### Calculus of Trigonometry & Logarithms

Problem requiring decisions

## Things you might have noticed

Estimate the gradient of $f(x) = \sin x$ at the points A, B and C.

If we draw in a tangent line at A, we will see that the gradient is, or is close to, zero.

At B we have to do a little more work. If we draw a tangent line, then we can form a right-angled triangle to help us estimate a gradient.

Why has a triangle of this size been chosen? Does it make our estimation easier?

We know the maxima and minima of a sine graph are $1$ and $-1$, so we could estimate the vertical height of the triangle as about 3. The base of the triangle goes from the $x$ value of the maximum to the $x$ value of the minimum. What is this distance?

This will depend on the scale we have imagined on the $x$ axis. Have we thought in radians or degrees? In radians the distance between the maximum and minimum point is $\pi$, and in degrees it is $180^{\circ}$. This gives us two very different possible values for the gradient.

Can you produce a sketch of the gradient function of $f(x) = \sin x$ when

1. $x$ is in radians?

2. $x$ is in degrees?
1. Depending on the accuracy of the method used, in radians we should get gradients of approximately $0$, $-1$ and $0.7$ at points A, B and C. We can use the values and the symmetry of the function $\sin x$, to work out the gradient at some other points, before sketching a graph. What function does the sketch look like?

2. In degrees, the gradient at A is still zero, but is much smaller at B and C: around $0.017$ at B, and around $0.012$ at C. How is this gradient function similar to the function in radians? What is the link between them?

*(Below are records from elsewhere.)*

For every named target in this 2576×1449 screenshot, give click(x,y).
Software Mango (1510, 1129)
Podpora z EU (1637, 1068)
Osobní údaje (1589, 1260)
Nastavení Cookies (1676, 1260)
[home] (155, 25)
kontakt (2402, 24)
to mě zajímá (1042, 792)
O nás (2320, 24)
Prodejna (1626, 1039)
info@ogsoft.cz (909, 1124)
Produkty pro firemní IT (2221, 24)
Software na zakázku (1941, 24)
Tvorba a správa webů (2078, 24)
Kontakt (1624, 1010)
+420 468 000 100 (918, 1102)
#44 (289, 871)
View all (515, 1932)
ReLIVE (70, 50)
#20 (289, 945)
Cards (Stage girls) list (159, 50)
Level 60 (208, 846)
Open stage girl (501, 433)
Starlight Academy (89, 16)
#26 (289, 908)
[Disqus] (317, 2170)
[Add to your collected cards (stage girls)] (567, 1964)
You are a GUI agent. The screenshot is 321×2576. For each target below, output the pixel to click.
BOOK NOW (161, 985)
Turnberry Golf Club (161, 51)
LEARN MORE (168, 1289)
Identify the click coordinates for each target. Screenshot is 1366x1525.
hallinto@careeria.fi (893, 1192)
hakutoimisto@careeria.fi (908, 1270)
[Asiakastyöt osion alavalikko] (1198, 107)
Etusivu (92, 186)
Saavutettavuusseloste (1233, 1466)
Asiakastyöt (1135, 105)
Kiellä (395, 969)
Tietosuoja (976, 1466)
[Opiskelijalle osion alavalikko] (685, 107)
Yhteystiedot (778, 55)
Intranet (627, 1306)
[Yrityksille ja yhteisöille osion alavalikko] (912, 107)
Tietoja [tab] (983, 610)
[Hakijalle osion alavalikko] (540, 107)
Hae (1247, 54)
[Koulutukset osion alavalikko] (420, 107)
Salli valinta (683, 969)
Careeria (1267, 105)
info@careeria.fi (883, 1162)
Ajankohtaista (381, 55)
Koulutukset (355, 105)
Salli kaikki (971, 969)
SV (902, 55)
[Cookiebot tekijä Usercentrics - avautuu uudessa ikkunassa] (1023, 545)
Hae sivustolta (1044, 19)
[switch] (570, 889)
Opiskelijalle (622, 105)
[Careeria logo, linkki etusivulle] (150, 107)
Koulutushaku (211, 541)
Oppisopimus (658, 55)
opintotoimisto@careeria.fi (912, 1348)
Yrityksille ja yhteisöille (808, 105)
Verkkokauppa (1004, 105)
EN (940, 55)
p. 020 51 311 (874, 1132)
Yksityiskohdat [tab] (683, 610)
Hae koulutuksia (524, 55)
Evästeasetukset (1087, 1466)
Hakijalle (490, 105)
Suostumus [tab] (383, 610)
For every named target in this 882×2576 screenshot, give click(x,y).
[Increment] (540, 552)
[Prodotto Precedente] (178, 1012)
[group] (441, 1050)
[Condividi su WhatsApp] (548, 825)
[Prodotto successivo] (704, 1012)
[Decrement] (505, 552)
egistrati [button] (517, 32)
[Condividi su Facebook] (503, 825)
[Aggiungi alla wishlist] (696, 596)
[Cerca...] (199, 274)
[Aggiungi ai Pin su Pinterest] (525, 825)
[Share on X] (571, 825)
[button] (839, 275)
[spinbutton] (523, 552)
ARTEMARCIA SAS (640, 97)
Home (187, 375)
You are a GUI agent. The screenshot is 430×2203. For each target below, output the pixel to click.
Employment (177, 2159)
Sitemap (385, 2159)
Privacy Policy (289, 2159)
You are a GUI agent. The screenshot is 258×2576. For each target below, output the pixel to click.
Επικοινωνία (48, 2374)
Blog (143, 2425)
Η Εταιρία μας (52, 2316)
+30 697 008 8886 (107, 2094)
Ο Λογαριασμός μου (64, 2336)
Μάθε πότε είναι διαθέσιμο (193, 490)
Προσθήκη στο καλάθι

Although it is hard to see when the $y$ axes both have the same scale, the gradient functions both have the same features. Why must this be the case?
In radians, the gradient function looks like a $\cos$ graph, and in fact it is. If $f(x) = \sin x$ then $f'(x) = \cos x$ when $x$ is in radians. To think more about why this is true, see Rotating derivatives.
In degrees, when we enlarge the scale of the $y$-axis then we see the familiar shape appearing.
The gradient function of $f(x) = \sin x$ is $f'(x) = a\cos x$, where $a$ is a value (quite a lot) smaller than $1$. To think about what the value of $a$ might be, consider how you would transform a sine graph with period of $2\pi$ to a graph with period of $360^{\circ}$.